By Cliff Rold

Friday, Nico Hernandez and Carlos Balderas joined middleweight teammate Charles Conwell at the Olympic off ramp. Their Olympic dream in 2016 is at an end.

Three men’s competitors, and both of the Team USA women, remain alive. The fates turn their attention to flyweight Antonio Vargas, 19, of Kissimmee, Florida, on Saturday. He will face Brazil’s 34-year old Juliao Neto in the round of 32 at 115 lbs.

Vargas has some international chops having won the 2015 Pan-Am Games gold along with a national amateur championship. Neto is an experienced competitor with a quarterfinals appearance at the 2012 Olympics under his belt and a bronze at the 2013 Pan-Am Games. Vargas-Neto goes to scratch at 10:30 AM EST and will be Team USA’s lone appearance of the day.

Until then, a review of Team USA’s Friday results.               

Nico Hernandez

Home with the Bronze: Hernandez, 20, of Wichita, Kansas, joins Harlan Marbley (1968) as an American bronze medalist in the light flyweight division. Heading into Friday’s semi-final against Uzbekistan’s Hasanboy Dusmatov, Hernandez looked to have his hands full. It was the case. The Uzbek was a little too experienced, a little too quick, and a little too much better for Hernandez. Hernandez was shut out on one card and won only the third on two others after falling into a 2-0 hole. Cut under the left eye, he was allowed to continue and finished still looking for a saving bomb.

The disappointment of falling short of gold is sure to sting. It takes nothing away from a quality run. A bronze medal is plenty to be proud of, as is knocking off the #2 seed in the tournament along the way. He will forever be the one who ended the US men’s medal drought in boxing at Rio 2016.  

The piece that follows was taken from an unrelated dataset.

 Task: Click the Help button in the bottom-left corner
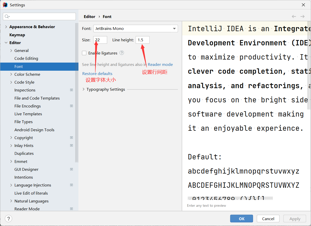pos(9,219)
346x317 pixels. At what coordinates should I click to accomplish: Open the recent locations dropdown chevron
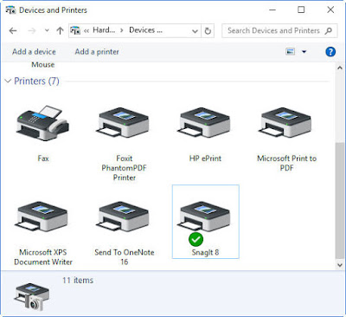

Coming Next: Hernandez showed some real potential for the professional ranks and should soon be punching for pay. Given his height, it might be realistic to expect to see him somewhere between 112-118 lbs. With Olympic medal pedigree, opportunity will be knocking in no time.

Carlos Balderas

Exiting the Quarterfinals: Some of Olympic success is the luck of the draw. Lightweight Carlos Balderas, 19, of Santa Maria, California, got the toughest draw there was in the round of eight. Cuba’s Lazaro Alvarez is the defending two-time world champion at the weight and was a bronze medalist at the 2012 Olympics.

But what might have been with different scoring in the first…

Balderas came out aggressive and appeared to land the harder shots in higher volume. In a Games that has resembled professional scoring for the first time in ages, Balderas had the right game plan and executed it. The judges disagreed, putting him in a unanimous hole. Alvarez went to work in the second, clearly winning the round. Barring a knockout, the fight was lost. Balderas did his best to chase the feat but Alvarez effectively used his aggression against him. Would a different score in the first have changed Balderas’ approach, and outcome? We’ll never know. That he couldn’t get the job done in the last two rounds suggests perhaps not. Alvarez is the goods.

Balderas did more than enough to give Team USA a fighter to be proud of. 

Coming Next: Like Hernandez, Balderas appears headed for the pro ranks. He should have tremendous upside, fighting in weight classes with higher profit ceilings than his fellow ousted teammate. He showed real skill in the games, switching nicely between orthodox and southpaw stances and showing off polished combination punching. He’s got good size for anywhere between the Jr. lightweight and welterweight divisions depending on how he matures and should be a blue chip signing for whatever promoter gets hold of him.

Mikaela Mayer

Through the Round of Sixteen: Only introduced in 2012, the tradition of Olympic women’s boxing is not long. That doesn’t mean Team USA can’t make their mark quickly. Capturing two medals in 2012, 26-year old Mikaela Mayer of Los Angeles, California, is trying to be our first medalist in the women’s lightweight division.

She got off to a good start, winning all four rounds on two scorecards and three of four on a third. She wasn’t without competition. Micronesia’s Jennifer Chieng, also of Brooklyn, landed some good shots. Outmatched in height, reach, and experience, she gave a valiant effort. Mayer was just that much better. The 2012 bronze medalist at the world championships and a three-time national champion, Mayer showed the class that makes her a serious medal hopeful. On a day when Team USA’s losses finally started to mount after a good start, she was the winning highlight of the day.

Coming Next: Mayer advances to the quarterfinals (Monday, 4 PM EST) where she will face Russia’s 23-year old Anastasiia Beliakova. Like Balderos on Friday, the luck of the draw might not be on her side. Beliakova was the 2014 world champion at light welterweight and the lightweight runner-up in 2016. Mayer will have to be at her very best if she wants to join Nico Hernandez on the medal stand.